GREENTOWN — Three Eastern High School students and one English teacher volunteered to take over responsibilities for the community’s newspaper, the Greentown Grapevine, when the sole editor and reporter retired this year.
First-year teacher — and now newspaper editor — John Bahler said this will be the perfect learning lab for his students. What better way to make writing relevant for them?
It’s an opportunity to give some responsibility to students, he said. He remembers when he was in high school, teachers didn’t trust him or his classmates enough to let them take on real responsibility.
“As a student, I was frustrated that I was not out in the world accomplishing something,” he said.
Bahler’s students will get the chance he never had.
It won’t be easy, though. The expectations are high, higher than they would be for a normal school newspaper, the teacher said.
“You’re upping the ante with a community newspaper,” he said. “And Rachel set the bar pretty high.”
Rachel Jenkins helped form the Grapevine, a monthly publication, in 1993.
Sometime that year, the Greentown Economic Development Committee started talking about how having a local paper would be good for the town, Jenkins said in an article in the most recent issue of the Grapevine.

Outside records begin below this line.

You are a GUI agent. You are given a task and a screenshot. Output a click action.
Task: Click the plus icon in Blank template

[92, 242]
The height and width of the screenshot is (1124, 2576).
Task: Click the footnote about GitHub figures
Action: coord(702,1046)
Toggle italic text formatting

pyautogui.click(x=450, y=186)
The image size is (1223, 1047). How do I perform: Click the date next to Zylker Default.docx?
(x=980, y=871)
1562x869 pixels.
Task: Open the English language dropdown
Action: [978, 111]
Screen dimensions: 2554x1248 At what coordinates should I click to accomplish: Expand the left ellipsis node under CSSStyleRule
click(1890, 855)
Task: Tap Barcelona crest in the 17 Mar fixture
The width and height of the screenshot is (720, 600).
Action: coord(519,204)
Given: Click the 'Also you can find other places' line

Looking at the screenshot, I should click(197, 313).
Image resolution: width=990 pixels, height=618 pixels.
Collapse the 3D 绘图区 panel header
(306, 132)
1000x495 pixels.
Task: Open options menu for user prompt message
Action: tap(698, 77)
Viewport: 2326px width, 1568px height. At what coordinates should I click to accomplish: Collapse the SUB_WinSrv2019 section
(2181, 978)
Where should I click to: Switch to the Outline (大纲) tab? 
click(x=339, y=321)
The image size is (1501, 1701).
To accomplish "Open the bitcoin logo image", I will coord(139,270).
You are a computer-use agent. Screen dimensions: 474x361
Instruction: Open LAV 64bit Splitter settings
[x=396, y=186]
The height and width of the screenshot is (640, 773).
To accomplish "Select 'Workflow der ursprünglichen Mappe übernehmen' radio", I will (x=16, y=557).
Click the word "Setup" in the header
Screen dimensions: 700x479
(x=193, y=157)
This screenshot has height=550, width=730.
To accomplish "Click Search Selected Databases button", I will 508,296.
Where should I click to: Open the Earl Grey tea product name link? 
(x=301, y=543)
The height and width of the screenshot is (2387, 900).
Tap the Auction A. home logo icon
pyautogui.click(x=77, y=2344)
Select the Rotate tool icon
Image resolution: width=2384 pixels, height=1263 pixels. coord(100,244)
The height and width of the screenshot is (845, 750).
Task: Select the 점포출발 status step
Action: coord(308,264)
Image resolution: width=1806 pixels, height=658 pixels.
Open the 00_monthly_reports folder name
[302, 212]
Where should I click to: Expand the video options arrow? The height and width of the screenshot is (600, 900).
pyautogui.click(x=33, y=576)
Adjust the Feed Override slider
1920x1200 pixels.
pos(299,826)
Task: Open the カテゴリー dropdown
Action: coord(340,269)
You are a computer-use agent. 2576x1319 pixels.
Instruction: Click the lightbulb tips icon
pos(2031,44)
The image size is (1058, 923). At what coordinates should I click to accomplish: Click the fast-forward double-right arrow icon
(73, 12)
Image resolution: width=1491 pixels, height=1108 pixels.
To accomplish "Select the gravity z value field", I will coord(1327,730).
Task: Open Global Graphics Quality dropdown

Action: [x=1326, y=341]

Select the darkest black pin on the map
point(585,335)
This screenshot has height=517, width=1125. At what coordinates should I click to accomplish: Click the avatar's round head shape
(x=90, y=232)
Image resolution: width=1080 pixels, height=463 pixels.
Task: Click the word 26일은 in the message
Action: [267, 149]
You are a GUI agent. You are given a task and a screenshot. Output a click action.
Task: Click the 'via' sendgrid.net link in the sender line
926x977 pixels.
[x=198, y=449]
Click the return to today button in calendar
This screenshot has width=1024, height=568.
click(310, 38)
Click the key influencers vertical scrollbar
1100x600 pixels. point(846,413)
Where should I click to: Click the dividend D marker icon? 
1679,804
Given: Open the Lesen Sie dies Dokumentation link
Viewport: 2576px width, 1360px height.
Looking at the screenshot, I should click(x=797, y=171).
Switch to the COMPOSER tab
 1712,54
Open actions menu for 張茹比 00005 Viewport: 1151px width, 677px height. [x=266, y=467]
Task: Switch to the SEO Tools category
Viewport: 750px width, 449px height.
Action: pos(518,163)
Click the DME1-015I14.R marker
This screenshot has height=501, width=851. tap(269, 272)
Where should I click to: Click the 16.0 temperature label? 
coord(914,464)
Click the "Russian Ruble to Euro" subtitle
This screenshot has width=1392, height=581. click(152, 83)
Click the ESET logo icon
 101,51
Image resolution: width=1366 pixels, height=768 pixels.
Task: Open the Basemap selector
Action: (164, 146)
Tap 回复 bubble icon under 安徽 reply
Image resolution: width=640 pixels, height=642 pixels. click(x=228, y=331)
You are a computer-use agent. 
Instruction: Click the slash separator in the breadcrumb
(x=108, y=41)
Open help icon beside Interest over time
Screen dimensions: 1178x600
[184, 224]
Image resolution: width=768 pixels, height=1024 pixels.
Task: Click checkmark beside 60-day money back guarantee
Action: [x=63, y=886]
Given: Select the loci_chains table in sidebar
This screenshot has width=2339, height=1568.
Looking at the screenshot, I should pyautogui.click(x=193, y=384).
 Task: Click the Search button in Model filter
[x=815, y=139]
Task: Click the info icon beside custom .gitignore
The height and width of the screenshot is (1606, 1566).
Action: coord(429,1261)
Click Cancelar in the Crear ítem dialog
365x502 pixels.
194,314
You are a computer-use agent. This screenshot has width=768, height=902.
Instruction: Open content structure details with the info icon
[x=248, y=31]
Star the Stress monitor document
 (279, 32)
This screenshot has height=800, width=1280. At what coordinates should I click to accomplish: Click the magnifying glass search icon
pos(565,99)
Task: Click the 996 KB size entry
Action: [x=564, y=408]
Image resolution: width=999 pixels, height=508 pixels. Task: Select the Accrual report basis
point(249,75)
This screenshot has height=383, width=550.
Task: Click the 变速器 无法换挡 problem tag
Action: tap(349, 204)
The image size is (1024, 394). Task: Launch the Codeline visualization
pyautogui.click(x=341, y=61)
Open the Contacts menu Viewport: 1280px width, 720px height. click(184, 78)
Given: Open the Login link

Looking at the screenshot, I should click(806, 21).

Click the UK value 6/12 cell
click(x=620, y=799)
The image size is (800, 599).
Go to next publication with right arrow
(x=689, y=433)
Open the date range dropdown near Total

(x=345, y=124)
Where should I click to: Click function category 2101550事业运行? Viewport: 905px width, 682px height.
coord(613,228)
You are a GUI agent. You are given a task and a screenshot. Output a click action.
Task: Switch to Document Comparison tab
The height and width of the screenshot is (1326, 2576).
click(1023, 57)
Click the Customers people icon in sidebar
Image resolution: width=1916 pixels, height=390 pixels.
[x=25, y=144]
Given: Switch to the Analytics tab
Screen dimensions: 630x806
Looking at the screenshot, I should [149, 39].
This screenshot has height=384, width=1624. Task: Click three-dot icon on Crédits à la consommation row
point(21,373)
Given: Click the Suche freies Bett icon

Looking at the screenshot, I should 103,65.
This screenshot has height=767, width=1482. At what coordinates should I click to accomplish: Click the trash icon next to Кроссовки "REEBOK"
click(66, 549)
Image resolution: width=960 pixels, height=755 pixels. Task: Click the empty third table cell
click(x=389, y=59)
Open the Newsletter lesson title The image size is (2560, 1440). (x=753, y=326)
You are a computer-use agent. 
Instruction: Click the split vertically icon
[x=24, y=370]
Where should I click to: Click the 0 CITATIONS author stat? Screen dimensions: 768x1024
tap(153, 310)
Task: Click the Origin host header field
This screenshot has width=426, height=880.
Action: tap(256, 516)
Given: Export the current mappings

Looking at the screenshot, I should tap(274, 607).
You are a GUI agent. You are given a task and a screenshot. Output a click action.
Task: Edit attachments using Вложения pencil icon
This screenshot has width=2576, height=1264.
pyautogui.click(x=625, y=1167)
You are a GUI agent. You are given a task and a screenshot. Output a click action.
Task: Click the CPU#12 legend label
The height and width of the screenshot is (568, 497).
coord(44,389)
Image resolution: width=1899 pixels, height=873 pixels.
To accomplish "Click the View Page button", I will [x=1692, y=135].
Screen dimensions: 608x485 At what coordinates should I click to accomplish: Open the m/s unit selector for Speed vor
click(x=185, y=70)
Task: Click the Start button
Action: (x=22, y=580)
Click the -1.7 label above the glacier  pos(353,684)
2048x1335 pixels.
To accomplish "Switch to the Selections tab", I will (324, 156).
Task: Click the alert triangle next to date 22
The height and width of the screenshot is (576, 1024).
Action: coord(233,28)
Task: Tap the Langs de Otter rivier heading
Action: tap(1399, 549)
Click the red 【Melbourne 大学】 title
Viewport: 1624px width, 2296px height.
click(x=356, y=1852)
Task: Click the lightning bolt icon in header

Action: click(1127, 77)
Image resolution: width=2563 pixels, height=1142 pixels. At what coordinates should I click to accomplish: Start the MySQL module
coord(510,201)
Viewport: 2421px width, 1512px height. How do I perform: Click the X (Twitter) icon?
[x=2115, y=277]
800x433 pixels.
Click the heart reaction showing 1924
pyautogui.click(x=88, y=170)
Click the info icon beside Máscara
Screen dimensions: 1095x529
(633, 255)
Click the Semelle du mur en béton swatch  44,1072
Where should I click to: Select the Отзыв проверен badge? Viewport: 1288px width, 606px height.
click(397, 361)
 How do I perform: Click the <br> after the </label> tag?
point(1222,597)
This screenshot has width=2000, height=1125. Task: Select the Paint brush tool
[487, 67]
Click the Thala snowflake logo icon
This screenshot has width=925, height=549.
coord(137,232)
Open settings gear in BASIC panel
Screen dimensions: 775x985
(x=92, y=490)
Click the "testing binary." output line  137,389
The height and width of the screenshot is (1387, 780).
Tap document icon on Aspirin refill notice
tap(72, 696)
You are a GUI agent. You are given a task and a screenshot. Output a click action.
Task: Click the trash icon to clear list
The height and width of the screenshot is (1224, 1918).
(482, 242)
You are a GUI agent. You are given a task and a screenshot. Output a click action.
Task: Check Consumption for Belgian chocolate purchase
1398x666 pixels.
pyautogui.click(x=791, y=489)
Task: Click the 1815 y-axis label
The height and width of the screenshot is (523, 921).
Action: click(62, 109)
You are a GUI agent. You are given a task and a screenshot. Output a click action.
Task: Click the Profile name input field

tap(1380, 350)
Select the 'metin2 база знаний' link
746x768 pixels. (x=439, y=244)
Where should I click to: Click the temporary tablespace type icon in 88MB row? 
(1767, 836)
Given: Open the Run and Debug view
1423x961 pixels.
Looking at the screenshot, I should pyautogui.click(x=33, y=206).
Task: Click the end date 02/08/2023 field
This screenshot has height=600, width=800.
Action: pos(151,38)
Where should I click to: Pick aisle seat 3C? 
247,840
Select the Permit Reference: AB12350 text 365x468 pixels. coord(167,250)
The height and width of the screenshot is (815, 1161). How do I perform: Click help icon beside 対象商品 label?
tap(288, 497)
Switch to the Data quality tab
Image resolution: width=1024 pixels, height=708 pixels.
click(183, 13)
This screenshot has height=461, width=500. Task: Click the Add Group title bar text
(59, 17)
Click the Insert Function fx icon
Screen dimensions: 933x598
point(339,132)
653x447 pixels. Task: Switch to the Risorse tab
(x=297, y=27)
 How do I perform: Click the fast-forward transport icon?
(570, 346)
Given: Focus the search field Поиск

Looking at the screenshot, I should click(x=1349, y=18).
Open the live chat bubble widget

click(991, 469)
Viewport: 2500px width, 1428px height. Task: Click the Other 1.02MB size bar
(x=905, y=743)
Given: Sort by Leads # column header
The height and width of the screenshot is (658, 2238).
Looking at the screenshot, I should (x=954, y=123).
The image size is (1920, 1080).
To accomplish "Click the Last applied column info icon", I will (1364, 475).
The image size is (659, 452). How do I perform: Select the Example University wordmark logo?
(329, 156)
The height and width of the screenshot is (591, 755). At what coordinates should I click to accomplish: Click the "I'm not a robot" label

The town’s first publication was started in 1894. It was called the Gem, she reported. In 1937, the Gem became the Howard County News.
That newspaper lasted until 1983.
People in Greentown missed having their own publication after that, she said in her story.
“Many times I heard the lament, ‘I wish we had our Howard County News back,’” the story said.
Jenkins brought it back for them, albeit with a different name.
She had two people helping her with the layout for the first three months of production, but both decided it was too much work. After that, Jenkins did all of the layout and most of the reporting and writing herself, she said.